Tag: norway

Norway in a Nutshell daytrip

I mentioned in my previous blog post that we wanted to experience the fjords without the length and cost of a fjords cruise from the UK. Whilst researching the best way to do this, I came across the Norway in a Nutshell trip.

Norway in a Nutshell does what it says on the tin – it’s designed to show you the best of what Norway has to offer in one short trip. Now I’m sure purists will say you couldn’t possibly experience the best of a country in a day, and I’m sure they’re right, but for us this was a great way to get what we wanted from our long weekend.

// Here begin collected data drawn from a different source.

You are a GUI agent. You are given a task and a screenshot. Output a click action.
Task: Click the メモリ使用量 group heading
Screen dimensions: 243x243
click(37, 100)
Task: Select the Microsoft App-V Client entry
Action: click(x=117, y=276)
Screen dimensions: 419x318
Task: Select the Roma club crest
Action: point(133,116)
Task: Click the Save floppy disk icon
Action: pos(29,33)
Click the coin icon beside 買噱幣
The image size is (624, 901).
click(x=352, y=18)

If you google Norway in a Nutshell you’ll find tour operators offering the trip; just select your date and times and book a ticket through them. This is, of course, an option, but don’t be mislead. NiN is a trip concept put together for visitors, but actually comprises of different travel operators with coordinated timescales, meaning you can transfer from train to narrow gauge railway, to ferry, to bus and to train again with relative ease. If you pay a tour operator for your NiN trip, they will book it through the individual operators and issue you with one ticket – obviously for a fee! But, with some research, it’s easy enough to do it yourself.

Tripadvisor is your friend

There are multiple threads on the Norway travel forums with people offering advice on itineraries and timings. I found it invaluable in gathering together information to plan our trip.

Also, do refer to companies offering Norway in a Nutsehll, as they will show their itineraries and times so that you can then go and book the various elements independently.

First things first; decide on your start and end point. You can travel from Oslo to Bergen, Bergen to Oslo, or do a round trip starting and ending in Bergen, which is the option we chose.

Our journey itinerary was to be as follows:

  • Train: Bergen > Myrdal
  • Narrow gauge railway: Myrdal > Flam
  • Ferry: Flam > Gudvangen
  • Bus: Gudvangen > Voss
  • Train: Voss > Bergen

Originally we’d planned to do the NiN trip on the second day of our visit, but certain trains weren’t running on Sundays, so that wasn’t possible. This meant we needed to do it on our first day. After not getting to the hotel until the small hours, it made sense not to start too early,. We caught the 11.59 train from Bergen Central station, heading to Myrdal, up in the mountains.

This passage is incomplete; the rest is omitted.